Exercise passage
····················

The California Court of Appeal in Loral Corp. v. Moyes (1985) had created a narrow exception for customer non-solicitation, but subsequent decisions — particularly after Edwards — have narrowed or eliminated it. In 2024, the California Supreme Court affirmed in Ixchel Pharma, LLC v. Biogen, Inc.-related precedents that non-solicitation provisions are evaluated under Section 16600's strict invalidity framework unless the restriction fits within a statutory exception (sale of business, dissolution of partnership).
- California employers cannot enforce customer non-solicitation clauses against former employees
- Employee non-solicitation clauses face the same prohibition under the 2024 clarification
- Employers may still protect trade secrets under the California Uniform Trade Secrets Act (CUTSA)
- Choice-of-law clauses designating another state's law do not save non-solicitation clauses for California-based employees
The Legitimate Business Interest Test
Outside California, courts in most states apply a "legitimate business interest" test. A non-solicitation clause is enforceable only if it protects a legitimate business interest that cannot be adequately protected by a less restrictive means. Courts weigh:
- Customer relationships: Were they developed through the employee's personal effort, or through the employer's marketing and infrastructure? Relationships developed primarily by the employee — before joining the company — are not the employer's to protect.
- Trade secrets and confidential information: Does the employee possess specific knowledge of pricing, customer preferences, or technical processes that would give the solicited customer an unfair advantage?
- Specialized training: Did the employer provide unique training at substantial cost that the employee could not have obtained elsewhere?
- Goodwill: Was customer goodwill built using the employer's resources, or was it personal goodwill belonging to the employee?

····················

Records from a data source
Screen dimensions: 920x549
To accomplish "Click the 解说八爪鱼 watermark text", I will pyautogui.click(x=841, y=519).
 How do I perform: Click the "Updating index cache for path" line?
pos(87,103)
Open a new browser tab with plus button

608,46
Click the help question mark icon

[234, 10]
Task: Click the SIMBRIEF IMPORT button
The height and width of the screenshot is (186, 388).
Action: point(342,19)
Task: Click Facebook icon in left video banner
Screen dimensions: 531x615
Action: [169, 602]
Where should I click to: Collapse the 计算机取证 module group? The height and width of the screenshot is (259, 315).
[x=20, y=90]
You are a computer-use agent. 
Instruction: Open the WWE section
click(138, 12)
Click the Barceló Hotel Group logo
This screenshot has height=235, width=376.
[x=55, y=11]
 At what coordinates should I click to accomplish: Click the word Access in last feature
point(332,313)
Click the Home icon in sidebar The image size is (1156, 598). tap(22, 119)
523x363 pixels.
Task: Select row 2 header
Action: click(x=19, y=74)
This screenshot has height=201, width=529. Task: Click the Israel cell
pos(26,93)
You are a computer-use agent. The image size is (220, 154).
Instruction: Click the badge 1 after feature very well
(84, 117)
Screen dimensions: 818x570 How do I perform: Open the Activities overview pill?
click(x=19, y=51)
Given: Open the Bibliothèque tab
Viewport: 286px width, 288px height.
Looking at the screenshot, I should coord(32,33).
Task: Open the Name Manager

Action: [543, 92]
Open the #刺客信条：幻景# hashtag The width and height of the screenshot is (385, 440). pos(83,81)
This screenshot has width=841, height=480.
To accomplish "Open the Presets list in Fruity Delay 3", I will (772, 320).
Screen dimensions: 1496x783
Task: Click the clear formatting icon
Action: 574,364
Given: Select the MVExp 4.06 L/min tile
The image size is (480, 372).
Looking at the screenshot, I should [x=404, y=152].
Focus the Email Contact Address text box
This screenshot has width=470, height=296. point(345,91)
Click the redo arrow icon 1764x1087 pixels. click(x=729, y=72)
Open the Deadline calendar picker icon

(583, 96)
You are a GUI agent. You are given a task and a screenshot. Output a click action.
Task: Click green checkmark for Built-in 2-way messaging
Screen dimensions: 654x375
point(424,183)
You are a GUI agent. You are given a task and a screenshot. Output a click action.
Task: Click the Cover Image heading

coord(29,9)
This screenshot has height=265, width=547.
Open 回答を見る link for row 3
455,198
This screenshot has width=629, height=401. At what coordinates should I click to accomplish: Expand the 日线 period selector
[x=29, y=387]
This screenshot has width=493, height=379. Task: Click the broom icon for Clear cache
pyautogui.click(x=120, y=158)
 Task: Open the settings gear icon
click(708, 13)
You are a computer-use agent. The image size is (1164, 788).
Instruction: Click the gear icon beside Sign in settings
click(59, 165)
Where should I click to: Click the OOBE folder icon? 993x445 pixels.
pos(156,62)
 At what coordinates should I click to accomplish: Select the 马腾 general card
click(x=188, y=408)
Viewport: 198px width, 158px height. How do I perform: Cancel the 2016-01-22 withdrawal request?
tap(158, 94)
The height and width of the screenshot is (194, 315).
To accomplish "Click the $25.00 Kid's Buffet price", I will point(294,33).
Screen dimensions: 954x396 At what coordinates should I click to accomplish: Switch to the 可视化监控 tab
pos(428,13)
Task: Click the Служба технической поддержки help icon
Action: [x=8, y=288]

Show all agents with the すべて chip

····················

Tasks for this exercise
- 1) Please decide whether each statement below agrees with the passage on non-solicitation clauses, answering yes or no and quoting the deciding words of the passage. (a) Under the legitimate business interest test, a non-solicitation clause can be enforced only when the interest it protects cannot be adequately protected by a less restrictive means. (b) A choice-of-law clause that designates another state's law can save a non-solicitation clause for a California-based employee. (c) California employers may still protect trade secrets under the California Uniform Trade Secrets Act.
- 2) Write the next part of the passage on non-solicitation clauses, picking up after its last line.

Results
- 1)
(a) Yes: "A non-solicitation clause is enforceable only if it protects a legitimate business interest that cannot be adequately protected by a less restrictive means."
(b) No: "Choice-of-law clauses designating another state's law do not save non-solicitation clauses for California-based employees"
(c) Yes: "Employers may still protect trade secrets under the California Uniform Trade Secrets Act (CUTSA)"

- 2)
| State | Non-Solicitation Stance | Key Case or Statute |
|---|---|---|
| California | Generally void under Bus. & Prof. Code § 16600 | Edwards v. Arthur Andersen (2008) |
| Minnesota | Non-solicitation clauses enforceable if reasonable; non-competes banned (2023) | Minn. Stat. § 181.988 |
| New York | Customer non-solicitation enforceable with legitimate interest; employee non-solicitation scrutinized | BDO Seidman v. Hirshberg (1999) |
| Texas | Enforceable if ancillary to otherwise enforceable agreement and reasonable in scope | Tex. Bus. & Com. Code § 15.50 |
| Florida | Strong enforcement; courts must modify overbroad clauses (blue pencil) | Fla. Stat. § 542.335 |
Blue Penciling vs. Voiding
When a court finds a non-solicitation clause overbroad, it has two options. It can void the entire provision (as California does), or it can "blue pencil" — rewrite the clause to make it enforceable. Florida courts must reform overbroad clauses. New York courts apply a reasonableness standard but are more willing to modify than void. The trend of voiding overbroad clauses rather than reforming them is growing in academic and judicial commentary, because voiding creates better incentives for employers to draft reasonable restrictions from the start.
This article is for informational purposes only and does not constitute legal advice.